X_train, X_test, y_train, y_test = train_test_split(X_sample, target_sample,
                                                    stratify = target_sample,  random_state=0)

In [11]:
#preprocessing
cat_preprocessing = make_pipeline(
    SimpleImputer(strategy='constant', fill_value='NA'),
    OneHotEncoder(handle_unknown='ignore'))

cont_preprocessing = make_pipeline(
    SimpleImputer(),
    StandardScaler())

text_preprocessing = make_pipeline(
    CountVectorizer(ngram_range=(1,3))
    )

preprocess = make_column_transformer(
    (cont_preprocessing, cont),
    (cat_preprocessing, cat),
    (text_preprocessing, 'desc,title,winery'))

model = make_pipeline(preprocess, Ridge())
model_score = cross_val_score(model, X_train, y_train, cv=3)
print("For 70% sample:")
print ("Avg CV score with both text/non-text features: ", np.mean(model_score))

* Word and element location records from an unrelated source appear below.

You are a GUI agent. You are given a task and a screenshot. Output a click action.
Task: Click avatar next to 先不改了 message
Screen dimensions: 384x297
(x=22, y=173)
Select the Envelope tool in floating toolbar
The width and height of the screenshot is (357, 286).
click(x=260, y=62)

#------------------------------------------
# To see what would the whold datset would give 
df_whole = df

# concatenate text-featured columns in to a single text column called "desc,title,winery"
df_whole["desc,title,winery"] =  df_whole['description']+ df_whole['title'] + df_whole['winery']
df_whole = df_whole.drop(text_features, axis=1)

target_sample = df_whole.points
X_sample = df_whole.drop(['points'], axis=1)

X_train, X_test, y_train, y_test = train_test_split(X_sample, target_sample,
                                                    stratify = target_sample,  random_state=0)

model = make_pipeline(preprocess, Ridge())
model_score = cross_val_score(model, X_train, y_train, cv=3)
print("For the whole dataset:")
print ("Avg CV score  with both text/non-text features: ", np.mean(model_score))

For 70% sample:
Avg CV score with both text/non-text features:  0.7572476667689682
For the whole dataset:
Avg CV score  with both text/non-text features:  0.7748946742649401


Yes compared to the average CV score that only use non-text features with bag-of-words methods, the average accuracy increased when using both text and non-text features. Particularly, the score increased a lot when it is compared to the the baseline bag-of-words (i.e. without no specification) approach.